By nicholas d. kristof
A famous photograph partly financed by taxpayers, Piss Christ, depicted a crucifix immersed in what the artist said was his own urine. But conservative Christians did not riot on the Washington Mall.
The Book Of Mormon, a huge hit on Broadway, mocks the church's beliefs as hocus-pocus. But Mormons have not burned down any theatres.
So why do parts of the Islamic world erupt in violence over insults to the Prophet Muhammad? Let me try to address that indelicate question, and a related one: Should we curb the freedom to insult religions that are twitchy? First, a few caveats. For starters, television images can magnify (and empower) crazies. In Libya, the few jihadis who killed US Ambassador Chris Stevens were vastly outnumbered by the throngs of Libyan mourners who apologised afterwards.
Remember also that it is not just Muslims who periodically go berserk, but everybody - particularly in societies with large numbers of poorly educated young men.
Upheavals are often more about demography than about religion: The best predictor of civil conflict is the share of a population that is aged 15 to 24. In the 19th century, when the United States brimmed with poorly educated young men, Protestants rioted against Catholics.
For much of the postwar period, it was the secular nationalists in the Middle East who were seen as the extremists, while Islam was seen as a calming influence. That is why Israel helped nurture Hamas in Gaza.
That said, for a self-described "religion of peace", Islam does claim a lot of lives.
In conservative Muslim countries, sensitivities sometimes seem ludicrous. I once covered a Pakistani college teacher who was imprisoned and threatened with execution for speculating that the Prophet Muhammad's parents were not Muslims. (They could not have been, since Islam began with him.)
I think a few things are going on. The first is that many Muslim countries lack a tradition of free speech, and see ridicule of the Prophet as part of a larger narrative of the West's invading or humiliating the Islamic world. People in these countries sometimes also have an addled view of how the US handles blasphemy.
A Pakistani imam Abdul Wahid Qasmi once told me that US President Bill Clinton burned to death scores of Americans for criticising Jesus. If the US can execute blasphemers, he said, why can't Pakistan? I challenged him, and he plucked an Urdu- language book off his shelf, thumbed through it, and began reading triumphantly about the 1993 raid on cult leader David Koresh's cult in Waco, Texas.
More broadly, this is less about offensive videos than about a political war unfolding in the Muslim world. Extremist Muslims like Salafis see themselves as unfairly marginalised, and they hope to exploit this issue to embarrass their governments and win public support. This is a political struggle, not just a religious battle - and we are pawns.
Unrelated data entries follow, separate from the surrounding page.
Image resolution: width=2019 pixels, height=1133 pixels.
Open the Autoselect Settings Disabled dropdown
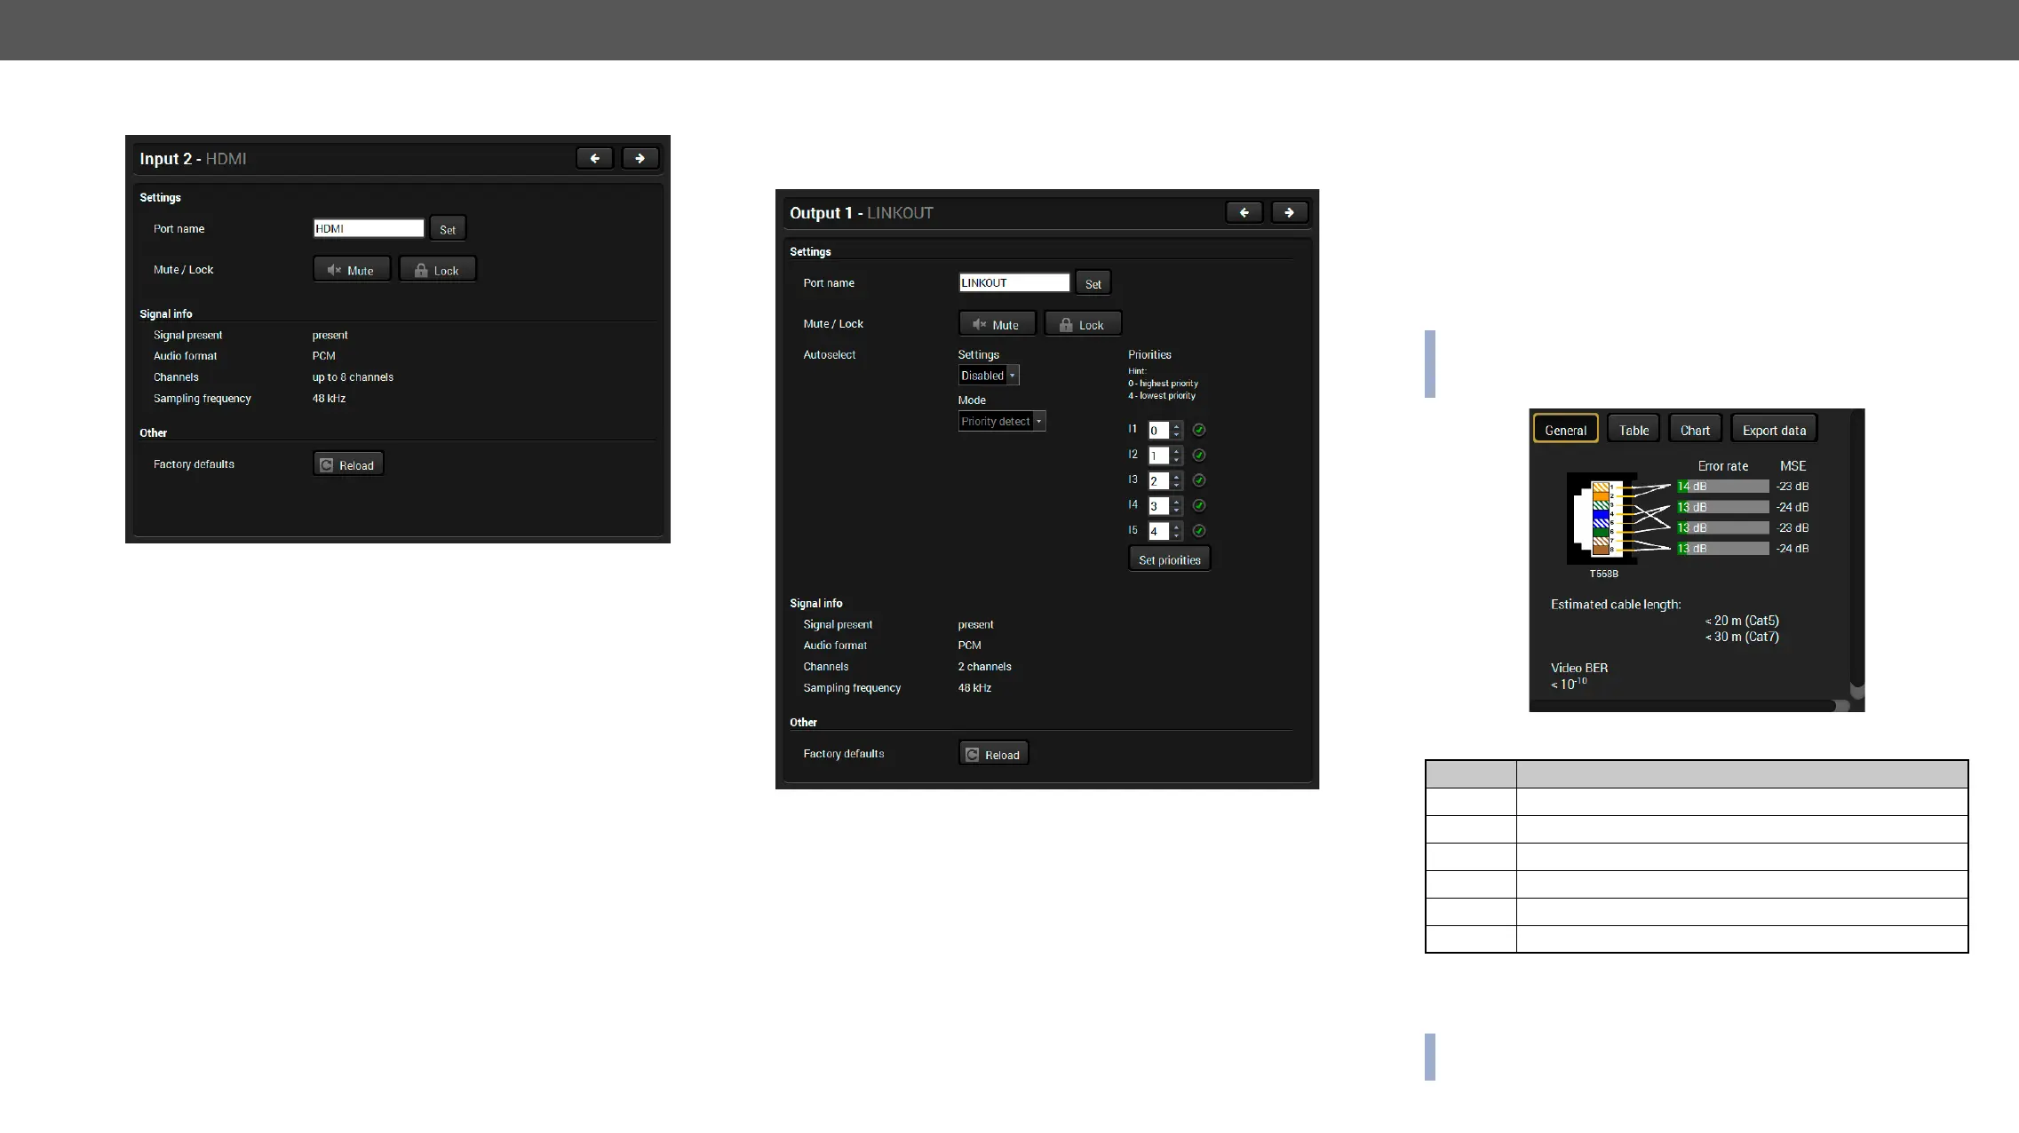(x=989, y=376)
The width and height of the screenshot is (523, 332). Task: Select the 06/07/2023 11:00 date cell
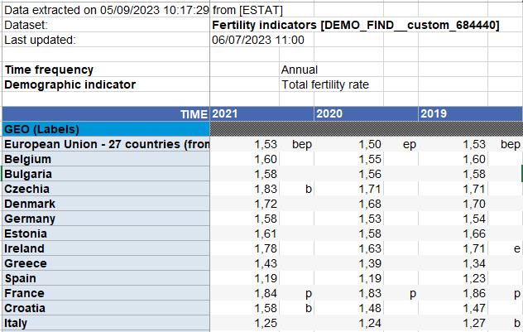coord(257,40)
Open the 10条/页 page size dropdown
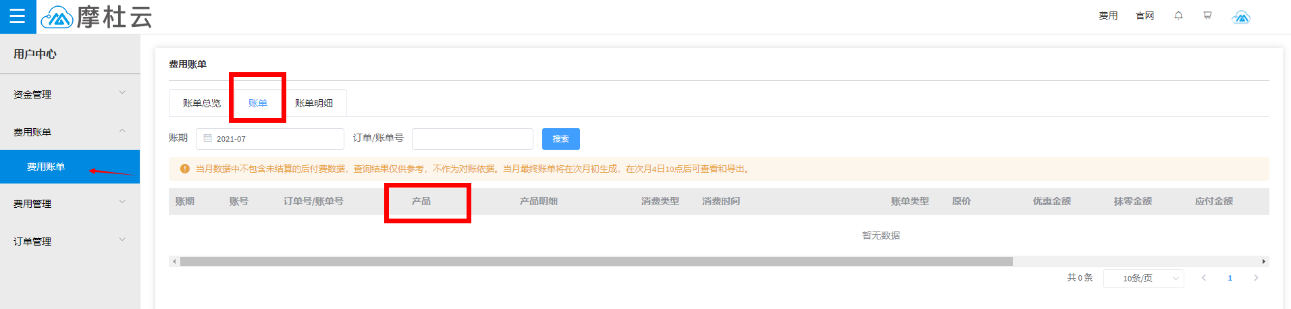Screen dimensions: 1291x309 pyautogui.click(x=1143, y=278)
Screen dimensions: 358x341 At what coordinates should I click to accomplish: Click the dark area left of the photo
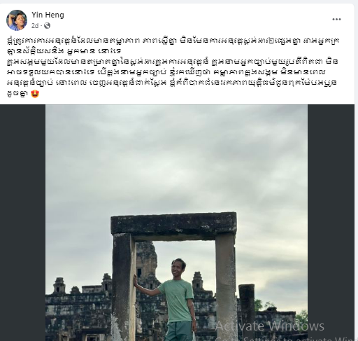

But it would be a mistake to back off and censor our kooks. The freedom to be an imbecile is one of America's core values.
In any case, there will always be other insults. As some leading Muslims have noted, Islam has to learn to shrug them off.
"Why should we feel danger from anything?" said one of the Islamic world's greatest theologians Nasr Hamid Abu Zyad before his death in 2010. "Thousands of books are written against Muhammad. Thousands of books are written against Jesus. Okay, all these thousands of books did not destroy the faith." A group called Muslims for Progressive Values noted a story in Islamic tradition in which Muhammad was tormented by a woman who put thorns in his path and went so far as to hurl manure at his head as he prayed. Yet Muhammad responded patiently and tolerantly. When she fell sick, he visited her home to wish her well.
For his time, Muhammad was socially progressive, and that is a thread that reformers want to recapture. Egyptian blogger Mahmoud Salem, better known as Sandmonkey, wrote that violent protests were "more damaging to Islam's reputation than a thousand so-called 'Islam-attacking films'".
He suggested that Egyptians forthrightly condemn Islamic fundamentalists as "a bunch of shrill, patriarchal, misogynistic, violent extremists who are using Islam as a cover for their behaviour".
Are extremists hijacking the Arab Spring? They are trying to, but this is just the opening chapter in a long drama. Some Eastern European countries, such as Romania and Hungary, are still wobbly more than two decades after their democratic revolutions.
Maybe the closest parallel to the Arab Spring is the 1998 revolution in Indonesia, where it took years for Islamic extremism to subside.
My bet is that we will see more turbulence in the Arab world, but that countries such as Egypt and Tunisia and Libya will not fall over a cliff. A revolution is not an event, but a process.